EXERCISE INPUTS:
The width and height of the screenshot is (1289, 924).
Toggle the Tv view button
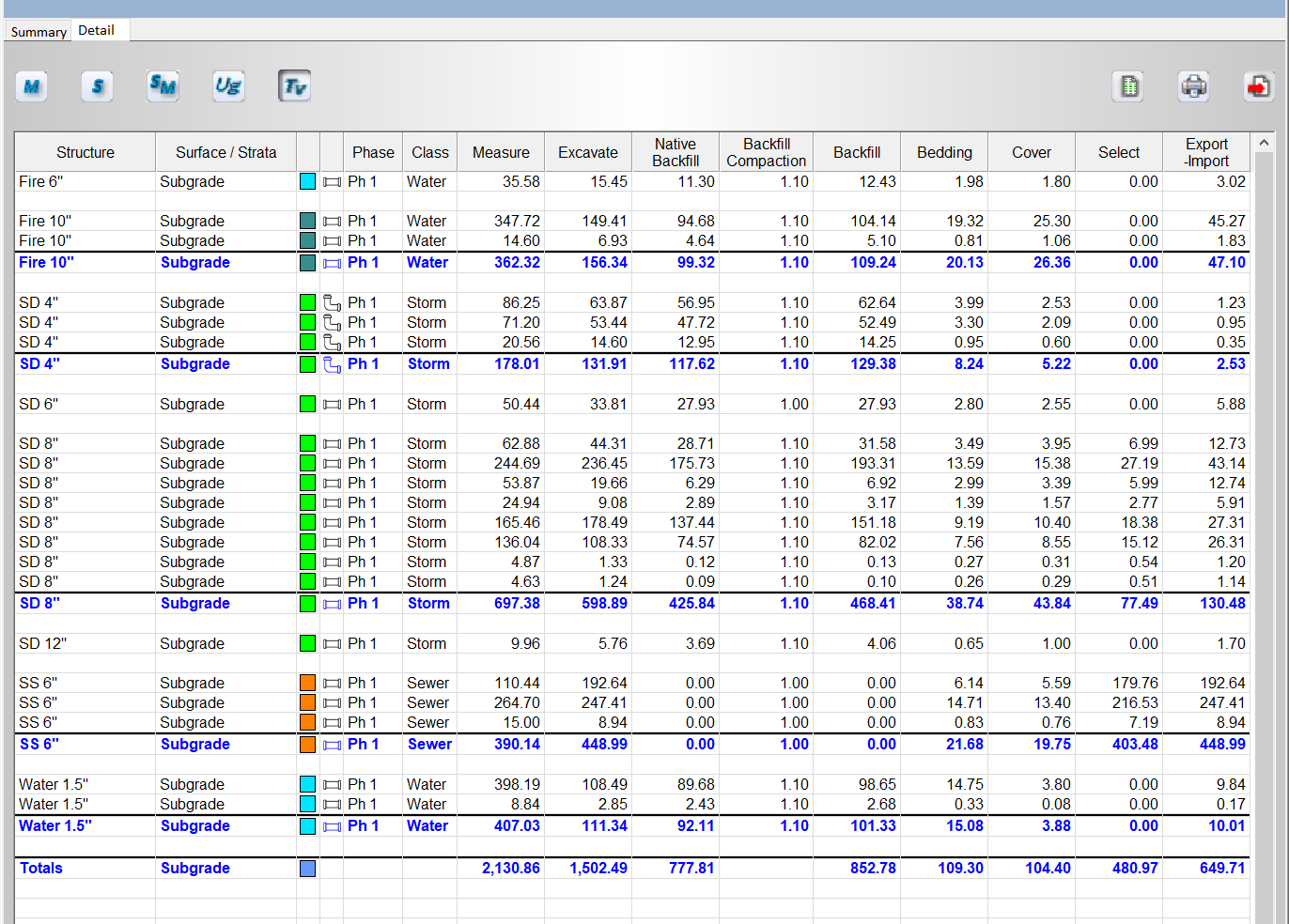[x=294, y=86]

* * *

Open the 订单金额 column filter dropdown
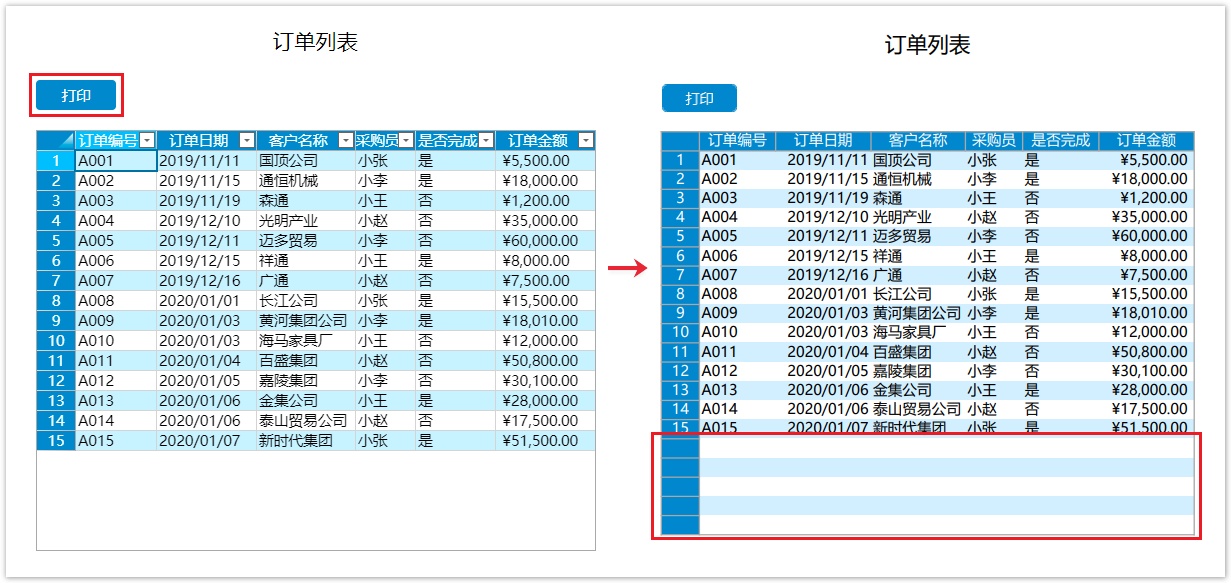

...

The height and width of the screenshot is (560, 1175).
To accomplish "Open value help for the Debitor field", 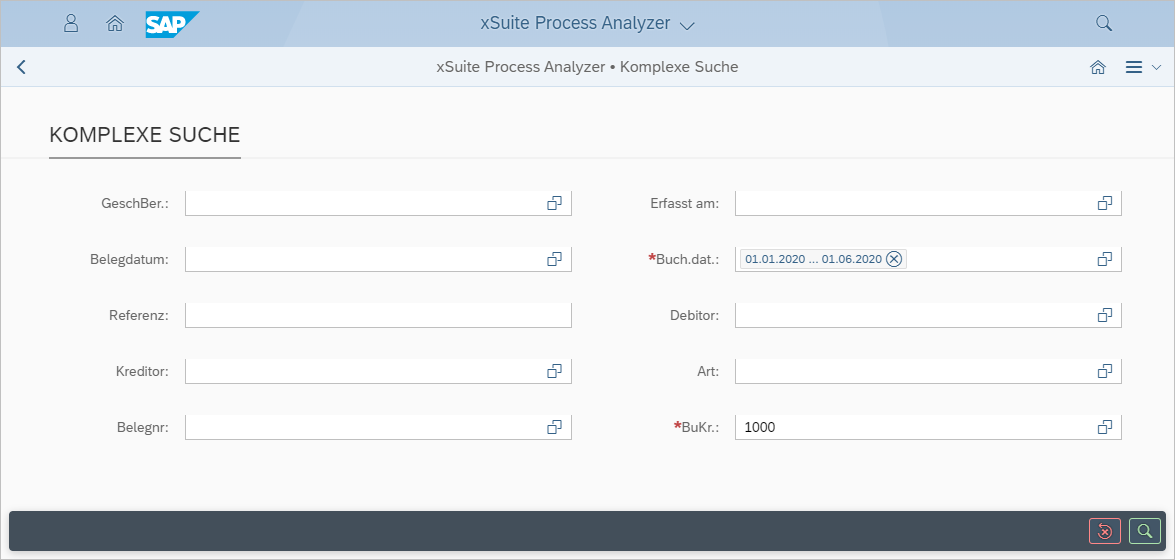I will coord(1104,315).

ABOUT THIS EXERCISE:
Go through the listing and copy each line that includes the string "height".

EXPECTED OUTPUT:
The width and height of the screenshot is (1289, 924).
The height and width of the screenshot is (560, 1175).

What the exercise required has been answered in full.